BALCO helped spread cynicism beyond Olympic sports, but it might still be strongest there. With plenty of fresh reason to doubt.
We arrive in Beijing without American swimmer Jessica Hardy, who tested positive for clenbuterol at the trials. And we arrive without five elite Russian female track and field athletes, who were ensnared in a major doping scandal, alleged to have provided someone else's urine samples. And we arrive without 11 Bulgarian and 11 Greek weightlifters, who tested positive for banned substances.
We also arrive with the IOC predicting a record number of positive drug tests. IOC president Jacques Rogge is expecting "30 to 40 positive cases" among the 4,500 tests that will be performed. There were 26 positive tests in Athens four years ago and 12 in Sydney in 2000.
The good news in Rogge's prediction: Testing will be more widespread and more sophisticated than ever -- especially in the area of human growth hormone testing -- so more of the cheaters should be caught. The bad news: The testers clearly have yet to develop a sufficient deterrent to doping, or athletes wouldn't still be trying to beat the tests.
"[In previous Olympics], the chances of being caught were low enough, and many athletes thought that if they didn't do it, they'd be at a competitive disadvantage against others who were doping," Sweeney said. "I think as the testing gets better, it may have the effect of decreasing the doping."

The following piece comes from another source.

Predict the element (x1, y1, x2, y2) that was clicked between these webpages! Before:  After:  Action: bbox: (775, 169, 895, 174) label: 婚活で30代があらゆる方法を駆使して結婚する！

Hopefully, that's true, but in Beijing, some of the cheaters almost assuredly will stay a step ahead of the testers.
In the next few weeks, you will hear people say that performance-enhancing drugs in sports are merely an extension of the performance enhancers we embrace in everyday life. From Botox to Viagra to teeth whiteners, society has bought into artificially pumping up our bodies.
But they don't award gold medals for virility or youthful countenance; they award them to the swiftest and the strongest. And since our earliest days as a civilized species, we've had a thing about playing fair. There were plenty of rules in the Ancient Olympics and fines for those who broke them.
Even back then, admitted cheaters rarely were championed. That's one reason modern dopers almost always lie when they're caught -- they know they're instantly disgraced for betraying the ancient ideal of honorable competition. Better to concoct a tale about inadvertently ingesting a tainted supplement or having a urine sample sabotaged than to say the two ugliest words in sports: I cheated.
Athletes will be cheating in Beijing. How much, and how many are caught, we don't know. But you're forgiven for having reasonable doubt about all of them.